Alighieri Sets the Table with Its New Collection
Rosh Mahtani’s diasporic Dante-inspired jewellery brand carves out a ritual space for the home
Rosh Mahtani’s diasporic Dante-inspired jewellery brand carves out a ritual space for the home
Founded by Rosh Mahtani a decade ago, Alighieri quickly won a cult following and, in 2020, became the first jewellery brand to win the Queen Elizabeth II Award for British Design. Without formal training, Mahtani turned to jewellery-making during a dark personal time, setting herself the project of carving 100 pieces – one for each canto of Dante Alighieri’s The Divine Comedy (c. 1321). Named after the Tuscan poet, the line today remains hand carved and crafted with a perfectly imperfect aesthetic, emphasizing texture and character. Made only from recycled metals, many pieces have an encrusted, archaeological feel, seemingly shaped by time and fate: and, as what the brand calls ‘modern heirlooms’, they are intended to weather passage through future generations.
Unsurprisingly, given this origin story, a strong spiritual current runs through Alighieri: based on a moment in Inferno, the brand’s Lion medallion is intended as a talisman to give its wearers courage (Mahtani refers to those who wear it as ‘the Lion Club’). At a talk during Frieze Week Los Angeles 2022, the designer reflected on the connection between the supernatural and customs of self-care, noting that, particularly for people of colour, ‘taking care of yourself is something that, for some centuries now, has been denied to certain people. So, the ways that these processes for this group usually worked was in magical or spiritual terms.’

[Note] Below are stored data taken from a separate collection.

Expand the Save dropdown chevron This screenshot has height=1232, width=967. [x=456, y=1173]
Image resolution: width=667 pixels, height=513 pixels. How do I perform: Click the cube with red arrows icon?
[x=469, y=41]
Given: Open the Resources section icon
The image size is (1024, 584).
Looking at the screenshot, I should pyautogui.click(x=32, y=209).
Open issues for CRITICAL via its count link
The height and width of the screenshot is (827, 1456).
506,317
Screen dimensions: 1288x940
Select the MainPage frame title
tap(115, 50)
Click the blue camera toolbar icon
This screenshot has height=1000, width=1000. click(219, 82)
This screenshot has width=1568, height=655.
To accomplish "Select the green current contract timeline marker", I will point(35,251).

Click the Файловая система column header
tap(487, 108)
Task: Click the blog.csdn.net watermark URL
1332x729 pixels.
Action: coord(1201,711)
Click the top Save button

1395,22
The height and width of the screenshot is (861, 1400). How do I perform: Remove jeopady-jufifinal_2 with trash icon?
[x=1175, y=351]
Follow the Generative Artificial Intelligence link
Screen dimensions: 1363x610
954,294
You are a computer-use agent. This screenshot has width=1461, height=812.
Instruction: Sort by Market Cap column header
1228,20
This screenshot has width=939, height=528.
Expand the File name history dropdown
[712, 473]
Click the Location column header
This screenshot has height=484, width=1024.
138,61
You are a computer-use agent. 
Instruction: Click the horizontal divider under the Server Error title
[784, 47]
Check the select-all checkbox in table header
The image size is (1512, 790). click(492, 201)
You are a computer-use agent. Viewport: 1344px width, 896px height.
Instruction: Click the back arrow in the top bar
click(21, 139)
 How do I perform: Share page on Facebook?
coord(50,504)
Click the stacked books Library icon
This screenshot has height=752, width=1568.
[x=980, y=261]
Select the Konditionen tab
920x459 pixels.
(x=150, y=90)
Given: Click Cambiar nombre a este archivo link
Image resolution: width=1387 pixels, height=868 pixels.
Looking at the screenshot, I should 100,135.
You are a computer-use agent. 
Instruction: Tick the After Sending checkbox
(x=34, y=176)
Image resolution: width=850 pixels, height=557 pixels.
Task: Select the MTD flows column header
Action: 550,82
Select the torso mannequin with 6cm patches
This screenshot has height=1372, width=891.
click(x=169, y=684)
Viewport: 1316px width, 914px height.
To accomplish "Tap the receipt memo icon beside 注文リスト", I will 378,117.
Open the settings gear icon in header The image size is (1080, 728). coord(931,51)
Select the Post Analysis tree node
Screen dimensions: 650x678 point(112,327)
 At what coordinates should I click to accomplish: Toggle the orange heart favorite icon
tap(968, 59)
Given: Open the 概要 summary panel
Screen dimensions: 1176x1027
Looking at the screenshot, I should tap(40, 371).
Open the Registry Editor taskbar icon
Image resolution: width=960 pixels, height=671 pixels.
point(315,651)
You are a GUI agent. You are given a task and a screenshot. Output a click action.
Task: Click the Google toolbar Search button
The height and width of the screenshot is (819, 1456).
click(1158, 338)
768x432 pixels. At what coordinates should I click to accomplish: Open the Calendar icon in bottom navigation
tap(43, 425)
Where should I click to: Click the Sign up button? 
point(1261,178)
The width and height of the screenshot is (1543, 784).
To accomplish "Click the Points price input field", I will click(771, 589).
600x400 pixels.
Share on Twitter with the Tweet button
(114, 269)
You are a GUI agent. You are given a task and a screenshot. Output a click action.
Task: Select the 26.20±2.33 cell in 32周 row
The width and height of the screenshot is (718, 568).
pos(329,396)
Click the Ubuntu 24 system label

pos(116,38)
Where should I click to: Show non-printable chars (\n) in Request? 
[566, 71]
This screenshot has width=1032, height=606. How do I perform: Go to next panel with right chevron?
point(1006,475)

This year, Mahtani launched ‘Alighieri Casa’, a collection of home accessories. With curvy and spiked cutlery inspired by traditional hunting tools from southern Africa (Mahtani was raised as a child in Zambia) to ingot-like dishes, the collection is, like Alighieri jewellery, ideal for mixing and matching. The striking Lion Paw Candlestick, which bulges out and tapers to a gently extended ‘foot’, harks back to the lion medallion, and its invocations of boldness and encounter.
Candles have a particular significance for Mahtani, whose Indian parents lit them at the start of prayers, and who identifies the Alighieri brand as rooted in a moment seated at her mother’s kitchen table, beside a candle brought back from Rome. She still keeps a candle in the centre of the room when she works, she observed during the talk, ‘to almost say to myself: okay, back to the candle, everything else needs to quiet down.’ This new collection is an opportunity to reinvest the everyday with a little ritual.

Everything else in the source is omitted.